Texto selecionado:
=-=-=
Giuseppe de Lampedusa, escritor italiano autor de O Leopardo, cunhou a expressão segundo a qual se você quer que as coisas fiquem como estão, as coisas terão que mudar. Os congressistas mudam a Lei de Improbidade Administrativa, desfigurando-a, porque querem que as coisas fiquem como sempre foram antes da onda punitiva inaugurada com as condenações do mensalão, em 2012. Com as alterações aprovadas na Câmara e referendadas no Senado, improbidade voltou a ser apenas um outro nome para impunidade.
A proposta aprovada prevê, por exemplo, que o agente público só poderá ser processado por improbidade se for comprovado que teve a intenção de cometer o ato ilícito. Ou seja, é preciso entrar na cabeça do infrator para provar que houve dolo. Suponha que, num Brasil hipotético, um presidente imaginário chamado Nero —ou Naro— resolva em plena pandemia retardar a compra de vacinas e converter em política pública a distribuição de pudim de cloroquina.
=-=-=
Descrição da tarefa: Reproduza, sem nenhuma alteração, o trecho do texto sobre a Lei de Improbidade Administrativa que começa em "A proposta aprovada" e segue até "pudim de cloroquina.". Os dados são um material à parte, sem relação com o texto acima.

Dados extraídos:
=-=-=
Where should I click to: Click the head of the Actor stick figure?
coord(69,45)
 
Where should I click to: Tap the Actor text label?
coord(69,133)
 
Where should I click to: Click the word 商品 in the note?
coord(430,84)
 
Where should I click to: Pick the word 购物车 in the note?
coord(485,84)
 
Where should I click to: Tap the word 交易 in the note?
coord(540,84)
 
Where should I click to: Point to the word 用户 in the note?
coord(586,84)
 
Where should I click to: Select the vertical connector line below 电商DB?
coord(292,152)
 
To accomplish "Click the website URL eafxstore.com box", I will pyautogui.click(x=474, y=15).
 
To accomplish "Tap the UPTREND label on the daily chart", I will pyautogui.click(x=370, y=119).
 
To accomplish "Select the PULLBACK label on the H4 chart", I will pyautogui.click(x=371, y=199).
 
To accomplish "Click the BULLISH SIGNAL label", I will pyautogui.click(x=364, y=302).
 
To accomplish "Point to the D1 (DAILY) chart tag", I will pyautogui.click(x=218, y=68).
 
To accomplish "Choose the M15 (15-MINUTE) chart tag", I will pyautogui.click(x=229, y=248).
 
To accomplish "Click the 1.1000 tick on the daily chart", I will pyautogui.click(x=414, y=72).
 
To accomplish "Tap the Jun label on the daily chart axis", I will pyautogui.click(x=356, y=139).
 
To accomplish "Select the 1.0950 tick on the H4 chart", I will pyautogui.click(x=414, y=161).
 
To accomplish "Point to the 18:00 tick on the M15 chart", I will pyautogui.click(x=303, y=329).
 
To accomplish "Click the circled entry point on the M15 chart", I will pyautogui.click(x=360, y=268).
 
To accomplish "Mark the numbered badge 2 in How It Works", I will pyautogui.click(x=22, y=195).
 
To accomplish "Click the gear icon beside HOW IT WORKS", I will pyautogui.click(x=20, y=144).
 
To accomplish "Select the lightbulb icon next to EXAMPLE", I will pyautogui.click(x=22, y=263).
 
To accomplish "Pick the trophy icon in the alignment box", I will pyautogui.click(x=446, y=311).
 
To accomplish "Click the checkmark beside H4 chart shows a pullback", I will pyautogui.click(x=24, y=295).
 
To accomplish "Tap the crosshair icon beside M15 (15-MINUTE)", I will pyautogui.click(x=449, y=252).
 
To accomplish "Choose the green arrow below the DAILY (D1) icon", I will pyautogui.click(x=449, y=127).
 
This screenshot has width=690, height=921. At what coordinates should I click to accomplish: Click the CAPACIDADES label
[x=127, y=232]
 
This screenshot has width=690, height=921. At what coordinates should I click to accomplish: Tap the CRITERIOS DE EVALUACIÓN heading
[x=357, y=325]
=-=-=
Resultado do exercício:
A proposta aprovada prevê, por exemplo, que o agente público só poderá ser processado por improbidade se for comprovado que teve a intenção de cometer o ato ilícito. Ou seja, é preciso entrar na cabeça do infrator para provar que houve dolo. Suponha que, num Brasil hipotético, um presidente imaginário chamado Nero —ou Naro— resolva em plena pandemia retardar a compra de vacinas e converter em política pública a distribuição de pudim de cloroquina.